Ejercicio:
Copia sin ningún cambio las líneas que van desde el inicio de las entradas hasta la línea que contiene "This screenshot has width=1397, height=868.", ambas incluidas.

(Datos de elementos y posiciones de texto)

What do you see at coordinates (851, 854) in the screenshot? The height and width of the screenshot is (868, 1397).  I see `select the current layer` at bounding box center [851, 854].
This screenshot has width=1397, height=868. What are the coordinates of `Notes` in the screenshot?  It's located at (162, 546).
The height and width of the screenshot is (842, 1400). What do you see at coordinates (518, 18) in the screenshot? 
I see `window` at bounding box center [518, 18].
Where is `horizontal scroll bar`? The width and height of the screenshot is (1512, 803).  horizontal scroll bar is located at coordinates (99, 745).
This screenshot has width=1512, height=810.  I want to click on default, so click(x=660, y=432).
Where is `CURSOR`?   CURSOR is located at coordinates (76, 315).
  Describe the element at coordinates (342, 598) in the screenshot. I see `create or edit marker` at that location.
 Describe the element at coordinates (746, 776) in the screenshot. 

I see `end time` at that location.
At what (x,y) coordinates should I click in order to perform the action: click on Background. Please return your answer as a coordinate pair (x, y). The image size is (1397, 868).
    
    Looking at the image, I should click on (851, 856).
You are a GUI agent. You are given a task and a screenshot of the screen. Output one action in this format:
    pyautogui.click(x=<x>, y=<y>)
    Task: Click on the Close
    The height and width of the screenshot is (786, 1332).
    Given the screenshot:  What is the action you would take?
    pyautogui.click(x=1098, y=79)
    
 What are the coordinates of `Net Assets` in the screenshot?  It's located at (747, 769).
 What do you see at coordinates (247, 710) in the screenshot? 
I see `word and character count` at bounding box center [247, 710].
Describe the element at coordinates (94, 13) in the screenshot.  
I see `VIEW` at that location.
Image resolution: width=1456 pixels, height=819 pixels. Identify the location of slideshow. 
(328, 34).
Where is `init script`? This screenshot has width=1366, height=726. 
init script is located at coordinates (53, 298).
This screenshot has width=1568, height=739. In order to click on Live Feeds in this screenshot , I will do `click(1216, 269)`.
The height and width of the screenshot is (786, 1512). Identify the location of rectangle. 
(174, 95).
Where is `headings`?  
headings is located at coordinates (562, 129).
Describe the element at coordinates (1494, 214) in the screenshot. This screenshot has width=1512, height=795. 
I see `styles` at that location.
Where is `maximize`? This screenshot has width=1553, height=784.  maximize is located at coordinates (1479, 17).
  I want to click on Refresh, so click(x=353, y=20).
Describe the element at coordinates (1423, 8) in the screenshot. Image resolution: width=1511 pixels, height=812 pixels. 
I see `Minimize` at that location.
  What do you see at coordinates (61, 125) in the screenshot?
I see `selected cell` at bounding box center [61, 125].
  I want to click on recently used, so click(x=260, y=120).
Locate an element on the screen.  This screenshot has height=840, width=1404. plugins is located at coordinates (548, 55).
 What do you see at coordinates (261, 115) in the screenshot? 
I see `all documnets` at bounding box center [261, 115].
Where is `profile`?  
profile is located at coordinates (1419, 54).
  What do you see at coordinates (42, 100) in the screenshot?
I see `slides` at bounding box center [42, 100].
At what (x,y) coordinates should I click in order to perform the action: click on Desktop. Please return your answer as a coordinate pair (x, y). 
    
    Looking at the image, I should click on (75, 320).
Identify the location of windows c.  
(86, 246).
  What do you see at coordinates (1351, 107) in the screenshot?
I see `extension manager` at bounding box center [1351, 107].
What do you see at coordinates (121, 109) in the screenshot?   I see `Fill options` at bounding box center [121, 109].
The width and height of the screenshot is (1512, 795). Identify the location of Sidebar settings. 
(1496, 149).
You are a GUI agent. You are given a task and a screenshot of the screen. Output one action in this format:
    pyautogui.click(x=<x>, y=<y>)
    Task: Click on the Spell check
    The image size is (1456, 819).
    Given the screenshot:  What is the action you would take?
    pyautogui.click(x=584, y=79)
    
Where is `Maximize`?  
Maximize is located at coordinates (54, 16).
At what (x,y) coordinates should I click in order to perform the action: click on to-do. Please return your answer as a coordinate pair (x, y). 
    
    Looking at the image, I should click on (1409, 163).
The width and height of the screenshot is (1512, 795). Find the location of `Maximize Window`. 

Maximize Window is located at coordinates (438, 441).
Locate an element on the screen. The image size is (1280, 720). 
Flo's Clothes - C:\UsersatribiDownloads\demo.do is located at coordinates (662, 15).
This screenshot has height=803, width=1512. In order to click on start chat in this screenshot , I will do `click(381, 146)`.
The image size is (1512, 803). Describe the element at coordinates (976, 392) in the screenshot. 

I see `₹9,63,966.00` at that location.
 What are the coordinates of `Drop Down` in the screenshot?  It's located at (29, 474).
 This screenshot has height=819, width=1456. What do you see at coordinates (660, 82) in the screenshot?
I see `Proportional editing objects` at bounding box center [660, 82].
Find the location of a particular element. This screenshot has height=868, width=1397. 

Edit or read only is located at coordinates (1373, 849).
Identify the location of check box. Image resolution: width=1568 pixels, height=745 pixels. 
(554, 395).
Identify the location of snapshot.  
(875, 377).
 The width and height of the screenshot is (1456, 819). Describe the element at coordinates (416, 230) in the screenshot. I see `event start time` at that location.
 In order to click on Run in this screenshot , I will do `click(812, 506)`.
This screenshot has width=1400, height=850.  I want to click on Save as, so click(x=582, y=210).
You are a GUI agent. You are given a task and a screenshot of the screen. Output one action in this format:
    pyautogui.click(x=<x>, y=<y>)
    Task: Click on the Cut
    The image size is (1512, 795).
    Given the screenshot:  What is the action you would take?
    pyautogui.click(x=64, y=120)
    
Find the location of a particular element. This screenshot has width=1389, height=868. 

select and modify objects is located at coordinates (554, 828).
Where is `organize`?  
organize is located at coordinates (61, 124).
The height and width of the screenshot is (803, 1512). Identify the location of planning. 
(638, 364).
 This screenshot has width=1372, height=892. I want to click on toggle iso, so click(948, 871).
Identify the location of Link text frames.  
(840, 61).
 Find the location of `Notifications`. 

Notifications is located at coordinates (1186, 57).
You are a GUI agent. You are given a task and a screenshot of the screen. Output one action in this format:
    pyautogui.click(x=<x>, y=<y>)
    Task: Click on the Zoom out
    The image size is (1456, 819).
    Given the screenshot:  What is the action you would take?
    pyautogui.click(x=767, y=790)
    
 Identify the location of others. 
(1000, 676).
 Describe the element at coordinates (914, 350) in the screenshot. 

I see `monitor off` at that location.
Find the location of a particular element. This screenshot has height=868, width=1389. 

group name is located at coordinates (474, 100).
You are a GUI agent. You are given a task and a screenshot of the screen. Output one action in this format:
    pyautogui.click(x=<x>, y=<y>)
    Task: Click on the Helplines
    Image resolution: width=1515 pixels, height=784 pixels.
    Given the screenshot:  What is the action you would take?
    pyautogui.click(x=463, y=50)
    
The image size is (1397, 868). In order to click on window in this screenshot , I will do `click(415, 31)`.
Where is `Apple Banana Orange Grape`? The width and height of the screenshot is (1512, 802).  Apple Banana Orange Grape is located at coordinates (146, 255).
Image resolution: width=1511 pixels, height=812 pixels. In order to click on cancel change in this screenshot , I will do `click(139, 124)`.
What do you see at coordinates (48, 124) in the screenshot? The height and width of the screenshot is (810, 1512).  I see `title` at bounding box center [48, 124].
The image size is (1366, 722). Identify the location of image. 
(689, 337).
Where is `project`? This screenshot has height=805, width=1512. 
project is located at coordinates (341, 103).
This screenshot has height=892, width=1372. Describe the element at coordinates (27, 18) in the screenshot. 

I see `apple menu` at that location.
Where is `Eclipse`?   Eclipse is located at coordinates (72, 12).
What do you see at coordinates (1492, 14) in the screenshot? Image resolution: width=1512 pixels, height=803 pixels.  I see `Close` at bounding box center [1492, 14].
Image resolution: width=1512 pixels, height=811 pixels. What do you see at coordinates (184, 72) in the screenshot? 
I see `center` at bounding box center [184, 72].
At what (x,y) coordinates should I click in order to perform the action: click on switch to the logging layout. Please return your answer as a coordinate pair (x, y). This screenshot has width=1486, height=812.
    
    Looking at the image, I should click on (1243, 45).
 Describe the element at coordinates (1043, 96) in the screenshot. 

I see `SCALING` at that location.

Resultado del ejercicio:
What do you see at coordinates (851, 854) in the screenshot? The height and width of the screenshot is (868, 1397).  I see `select the current layer` at bounding box center [851, 854].
This screenshot has width=1397, height=868. What are the coordinates of `Notes` in the screenshot?  It's located at (162, 546).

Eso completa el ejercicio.